[begin Source text]

# T Shirt Supplier in South Florida



## C3Online

Looking for a t-shirt distributor within the South Florida market (Palm Beach, Dade and Broward counties); Need basic crew neck tees; sizes Small to 6XL; black, white and colored tees.

If anyone knows of anyone, and hell, for that matter any good t-shirt suppliers period anywhere, please let me know, thanks!


----------



## InkedApparel

this is the supplier I use......fast delivery and always correct......

Wholesale t-shirts and other blank printable shirts at Jones T Shirts

Inked


----------



## wc33144

Try it broderbros, they are in Orlando


----------



## Red5

C3Online said:


> Looking for a t-shirt distributor within the South Florida market (Palm Beach, Dade and Broward counties); Need basic crew neck tees; sizes Small to 6XL; black, white and colored tees.
> 
> If anyone knows of anyone, and hell, for that matter any good t-shirt suppliers period anywhere, please let me know, thanks!

[end Source text]

■ Exercise details ■
Please summarize the t-shirt supplier thread above in two sentences.

[begin Data listing]

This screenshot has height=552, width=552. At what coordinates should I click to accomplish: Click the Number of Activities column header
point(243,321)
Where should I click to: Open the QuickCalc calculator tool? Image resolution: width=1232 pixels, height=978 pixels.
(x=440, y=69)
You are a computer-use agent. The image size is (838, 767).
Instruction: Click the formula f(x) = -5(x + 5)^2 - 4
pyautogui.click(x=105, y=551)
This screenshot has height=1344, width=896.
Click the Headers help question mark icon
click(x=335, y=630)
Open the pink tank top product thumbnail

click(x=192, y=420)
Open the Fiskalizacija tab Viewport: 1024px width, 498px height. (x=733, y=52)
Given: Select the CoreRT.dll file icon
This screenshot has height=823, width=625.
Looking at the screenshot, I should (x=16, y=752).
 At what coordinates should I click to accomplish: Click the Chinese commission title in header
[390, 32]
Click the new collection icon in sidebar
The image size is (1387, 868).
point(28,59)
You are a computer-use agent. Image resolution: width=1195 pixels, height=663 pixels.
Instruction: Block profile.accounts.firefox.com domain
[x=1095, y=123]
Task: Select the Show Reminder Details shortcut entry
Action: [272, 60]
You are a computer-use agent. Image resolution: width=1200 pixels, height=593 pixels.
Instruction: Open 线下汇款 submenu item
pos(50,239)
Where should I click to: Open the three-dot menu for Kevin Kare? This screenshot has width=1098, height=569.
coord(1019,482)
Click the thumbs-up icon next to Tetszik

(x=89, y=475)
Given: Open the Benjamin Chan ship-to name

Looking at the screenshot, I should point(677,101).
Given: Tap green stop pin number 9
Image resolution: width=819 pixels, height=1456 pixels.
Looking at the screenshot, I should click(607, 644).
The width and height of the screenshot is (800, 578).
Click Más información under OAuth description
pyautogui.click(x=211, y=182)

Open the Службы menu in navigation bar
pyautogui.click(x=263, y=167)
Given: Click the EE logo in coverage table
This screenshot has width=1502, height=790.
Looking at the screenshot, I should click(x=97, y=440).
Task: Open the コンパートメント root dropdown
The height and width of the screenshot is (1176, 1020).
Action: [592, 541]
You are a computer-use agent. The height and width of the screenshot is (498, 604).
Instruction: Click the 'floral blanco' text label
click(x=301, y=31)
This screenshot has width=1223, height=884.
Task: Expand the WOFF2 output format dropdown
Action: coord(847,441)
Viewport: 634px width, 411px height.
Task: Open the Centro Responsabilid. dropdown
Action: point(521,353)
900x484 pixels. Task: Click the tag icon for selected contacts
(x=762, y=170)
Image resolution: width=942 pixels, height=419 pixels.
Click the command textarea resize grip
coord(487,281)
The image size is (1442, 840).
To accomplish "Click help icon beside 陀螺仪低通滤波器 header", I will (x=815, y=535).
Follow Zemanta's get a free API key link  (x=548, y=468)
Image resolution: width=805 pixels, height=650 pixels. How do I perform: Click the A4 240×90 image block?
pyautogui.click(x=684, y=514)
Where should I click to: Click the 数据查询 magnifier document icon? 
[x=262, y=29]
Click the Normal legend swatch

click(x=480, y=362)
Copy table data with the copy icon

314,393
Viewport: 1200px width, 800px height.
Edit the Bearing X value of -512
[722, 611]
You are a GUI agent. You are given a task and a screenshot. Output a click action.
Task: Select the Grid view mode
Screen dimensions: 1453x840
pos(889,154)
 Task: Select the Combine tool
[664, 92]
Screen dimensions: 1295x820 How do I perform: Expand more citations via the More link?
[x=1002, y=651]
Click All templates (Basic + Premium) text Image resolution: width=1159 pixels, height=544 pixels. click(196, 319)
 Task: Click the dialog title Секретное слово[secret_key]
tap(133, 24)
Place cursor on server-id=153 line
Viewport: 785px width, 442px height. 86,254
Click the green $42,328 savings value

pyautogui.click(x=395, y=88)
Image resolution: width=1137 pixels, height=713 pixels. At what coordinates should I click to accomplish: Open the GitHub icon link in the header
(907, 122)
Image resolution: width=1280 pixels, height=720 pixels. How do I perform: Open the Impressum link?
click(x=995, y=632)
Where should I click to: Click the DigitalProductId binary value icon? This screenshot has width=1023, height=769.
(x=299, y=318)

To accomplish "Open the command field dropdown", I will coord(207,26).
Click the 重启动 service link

[end Data listing]

■ In response ■
C3Online is looking for a t-shirt distributor in South Florida (Palm Beach, Dade and Broward counties) that offers basic crew neck tees in sizes Small to 6XL in black, white and colors, and would also welcome good suppliers anywhere. InkedApparel recommends Jones T Shirts for fast, always-correct delivery, and wc33144 suggests broderbros in Orlando.